# Excessive Biting



## WhosABear (Dec 14, 2009)

Hey Guys,

Hope everyone had happy holidays and a new year! Bear is now at 16 weeks and growing very quickly  She has been a wonderful puppy but we are starting to have some problems this past week. I know she is probably teething so I have been giving her lots of toys and dental/nyla bones to chew. She has begun biting me and I tell her "no" very sternly (which will usually stop her with anything). She is not listening and has been lunging at my face. She is also pulling on my pant legs when I take her out and I can't for the life of me get her off. She pulls and chews on her leash during the walk and refuses to go back inside. She hates being picked up now and will run whenever I try no matter how happy I am and even if I have a treat. I feel like we are going through the Terrible Two's. She starts puppy kindergarden on the 11th but I am going crazy until then. This behavior is all brand new and have not had any problems with her until now. Is this something I'm doing wrong? Any advice would help.

Thanks,
Nicole


----------



## kendal (Jul 16, 2009)

yeah you need to get this sorted before she gets any bigger. for the lead biting, if its a nylon lead then hold it with both hands with space in between, encourage he to bite it when she dose pull it sharply to the side so she gets a small burning sensation on he tongue. kinda like if you were to halve a rope pulled through your hands. she should find it uncomfortable and not want to take the lead in her mouth. 

get her off the couch, let her up if she is going to be good and sit but not if she is going for your face. if she dose put her down make her go to a blanket or something in the corner of the room, don't let her sit at your feet unless she is behaving. 

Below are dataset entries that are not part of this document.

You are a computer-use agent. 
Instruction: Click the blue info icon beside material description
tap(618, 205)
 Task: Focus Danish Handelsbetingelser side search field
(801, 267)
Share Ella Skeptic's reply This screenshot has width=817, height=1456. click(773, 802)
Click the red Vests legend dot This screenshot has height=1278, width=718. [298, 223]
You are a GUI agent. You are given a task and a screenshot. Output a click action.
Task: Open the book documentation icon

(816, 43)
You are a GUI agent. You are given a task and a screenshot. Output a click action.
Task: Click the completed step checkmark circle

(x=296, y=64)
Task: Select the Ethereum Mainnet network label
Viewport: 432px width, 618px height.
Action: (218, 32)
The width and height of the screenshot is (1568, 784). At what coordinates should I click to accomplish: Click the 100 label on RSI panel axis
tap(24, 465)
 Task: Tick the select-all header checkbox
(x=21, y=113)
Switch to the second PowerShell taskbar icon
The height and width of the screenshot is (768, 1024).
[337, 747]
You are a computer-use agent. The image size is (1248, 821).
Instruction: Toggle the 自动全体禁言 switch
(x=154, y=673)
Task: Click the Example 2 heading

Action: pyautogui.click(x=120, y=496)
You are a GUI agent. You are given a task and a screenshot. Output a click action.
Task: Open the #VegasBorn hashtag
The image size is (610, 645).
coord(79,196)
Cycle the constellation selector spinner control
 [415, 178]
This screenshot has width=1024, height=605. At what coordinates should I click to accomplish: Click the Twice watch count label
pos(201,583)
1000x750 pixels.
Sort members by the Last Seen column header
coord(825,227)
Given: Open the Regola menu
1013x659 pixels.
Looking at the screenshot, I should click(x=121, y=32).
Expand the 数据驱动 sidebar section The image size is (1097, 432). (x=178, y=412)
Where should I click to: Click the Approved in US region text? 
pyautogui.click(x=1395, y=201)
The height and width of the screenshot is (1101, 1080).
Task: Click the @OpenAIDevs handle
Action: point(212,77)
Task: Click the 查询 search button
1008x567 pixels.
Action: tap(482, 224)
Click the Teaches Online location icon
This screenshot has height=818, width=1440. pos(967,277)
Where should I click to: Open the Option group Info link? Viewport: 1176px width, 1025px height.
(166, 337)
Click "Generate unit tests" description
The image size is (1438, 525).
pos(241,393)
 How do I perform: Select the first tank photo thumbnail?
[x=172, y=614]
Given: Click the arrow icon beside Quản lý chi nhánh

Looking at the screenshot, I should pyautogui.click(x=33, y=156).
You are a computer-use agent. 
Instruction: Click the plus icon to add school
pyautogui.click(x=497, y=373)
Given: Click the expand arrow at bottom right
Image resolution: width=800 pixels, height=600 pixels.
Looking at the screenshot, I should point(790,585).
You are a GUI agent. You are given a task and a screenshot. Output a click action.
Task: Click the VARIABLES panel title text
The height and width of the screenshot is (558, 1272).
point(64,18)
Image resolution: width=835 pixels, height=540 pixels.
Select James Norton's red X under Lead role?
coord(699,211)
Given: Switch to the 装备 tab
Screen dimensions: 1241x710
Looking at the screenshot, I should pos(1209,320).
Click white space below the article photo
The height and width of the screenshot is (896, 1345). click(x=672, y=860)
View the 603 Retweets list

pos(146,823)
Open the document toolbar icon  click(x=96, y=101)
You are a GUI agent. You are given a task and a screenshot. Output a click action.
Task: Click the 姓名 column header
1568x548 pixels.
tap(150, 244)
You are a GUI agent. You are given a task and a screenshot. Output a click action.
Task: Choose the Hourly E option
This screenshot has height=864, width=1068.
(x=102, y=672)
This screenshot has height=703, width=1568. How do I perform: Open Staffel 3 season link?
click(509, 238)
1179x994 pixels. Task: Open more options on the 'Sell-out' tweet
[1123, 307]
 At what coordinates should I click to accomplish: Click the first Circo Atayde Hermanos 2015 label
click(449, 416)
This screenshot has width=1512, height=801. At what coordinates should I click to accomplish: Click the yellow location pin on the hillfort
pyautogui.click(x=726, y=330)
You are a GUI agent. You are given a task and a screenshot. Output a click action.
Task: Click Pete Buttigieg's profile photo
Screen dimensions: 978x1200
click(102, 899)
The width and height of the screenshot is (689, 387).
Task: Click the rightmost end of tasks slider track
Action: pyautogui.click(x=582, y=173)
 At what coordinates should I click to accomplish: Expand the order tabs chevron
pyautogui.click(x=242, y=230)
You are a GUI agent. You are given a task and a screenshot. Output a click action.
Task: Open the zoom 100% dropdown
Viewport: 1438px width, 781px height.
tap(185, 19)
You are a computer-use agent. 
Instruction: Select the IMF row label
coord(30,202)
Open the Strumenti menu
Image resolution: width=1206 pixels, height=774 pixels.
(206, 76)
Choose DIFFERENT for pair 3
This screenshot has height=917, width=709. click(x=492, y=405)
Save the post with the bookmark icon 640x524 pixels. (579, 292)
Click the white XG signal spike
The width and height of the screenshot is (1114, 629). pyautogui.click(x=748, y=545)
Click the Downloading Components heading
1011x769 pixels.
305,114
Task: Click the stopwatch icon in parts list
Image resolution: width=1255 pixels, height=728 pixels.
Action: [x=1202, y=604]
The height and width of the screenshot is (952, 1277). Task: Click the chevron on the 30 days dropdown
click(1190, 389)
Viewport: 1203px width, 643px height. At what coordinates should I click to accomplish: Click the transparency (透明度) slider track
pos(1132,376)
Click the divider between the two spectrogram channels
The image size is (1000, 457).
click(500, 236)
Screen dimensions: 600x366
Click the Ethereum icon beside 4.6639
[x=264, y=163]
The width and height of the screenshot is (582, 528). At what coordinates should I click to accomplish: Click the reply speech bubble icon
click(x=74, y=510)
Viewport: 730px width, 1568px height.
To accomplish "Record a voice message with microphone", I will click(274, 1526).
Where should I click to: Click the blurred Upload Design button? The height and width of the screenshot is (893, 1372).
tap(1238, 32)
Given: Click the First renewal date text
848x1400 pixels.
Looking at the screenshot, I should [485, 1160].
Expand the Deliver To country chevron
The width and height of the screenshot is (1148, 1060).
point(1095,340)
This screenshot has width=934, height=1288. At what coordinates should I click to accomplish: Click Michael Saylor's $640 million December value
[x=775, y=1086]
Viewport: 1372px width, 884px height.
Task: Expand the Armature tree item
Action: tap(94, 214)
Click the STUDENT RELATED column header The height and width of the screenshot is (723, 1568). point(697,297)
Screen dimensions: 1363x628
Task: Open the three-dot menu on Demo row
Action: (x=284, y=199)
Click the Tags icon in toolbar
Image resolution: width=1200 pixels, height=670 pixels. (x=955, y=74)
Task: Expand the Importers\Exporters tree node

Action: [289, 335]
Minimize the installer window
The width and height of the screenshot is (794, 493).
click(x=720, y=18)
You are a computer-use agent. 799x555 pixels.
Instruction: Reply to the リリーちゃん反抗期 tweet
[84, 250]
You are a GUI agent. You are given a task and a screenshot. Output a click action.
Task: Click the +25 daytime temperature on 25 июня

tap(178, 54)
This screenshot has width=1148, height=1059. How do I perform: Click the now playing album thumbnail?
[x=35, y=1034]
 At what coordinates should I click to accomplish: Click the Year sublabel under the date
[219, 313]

the pants, put her lead on and walk round the house or do whatever it is that attracts her to bite them. She she dose tug on her lead, one really hard correction is better than lots of little ones. you may feel guilty but she needs to know this is not acceptable. 

she may just be a dog that doesn't want to be lifted, there is nothing wrong with that as long as you can pick her up for like the vets table or in an emergency. try ignoring her don't fuss over her as much, you might be babying her to much.


----------



## louise2302 (Jan 9, 2010)

*really want to get a cockapoo but need advice*

Hi
I really want to get a cockapoo i have done lots of research and think it would be the perfect companion for me. The stumbling blocks i have is that i am self employed and on average 2 days a week i go out to work about 7am and return about 5.30pm and apart from that i work from home. I am worried about leaving a dog alone all day. also about 3 times a year i go away for 2 weeks so the dog would have to go into kennels and i wonder whether this is fair. I am on my own and really would like a companion and i know the dog would have a wonderful home but i am also concerned that i give it the best home. How would the dog cope when i am out all day and is it wrong to put a dog in kennels for this length of time. although i must say the local kennels are great and love the dogs as their own. I want to look at every angle before i make the committment.
thanks
louise


----------



## kendal (Jul 16, 2009)

hey welcome. 

can i ask whsat it is you do, and how many hours a day you are out. do you have any family or friends who could pop in on the dog. 

i work at a kennal part time and we have dogs that come in every week either as day borders or to stay the full week and go home at the weekend, or they come in for the weekend every week and go home for the week, so its not uncommon. but it depends on if you can aford to do this, as you say you are self employed it might be exspensive.


----------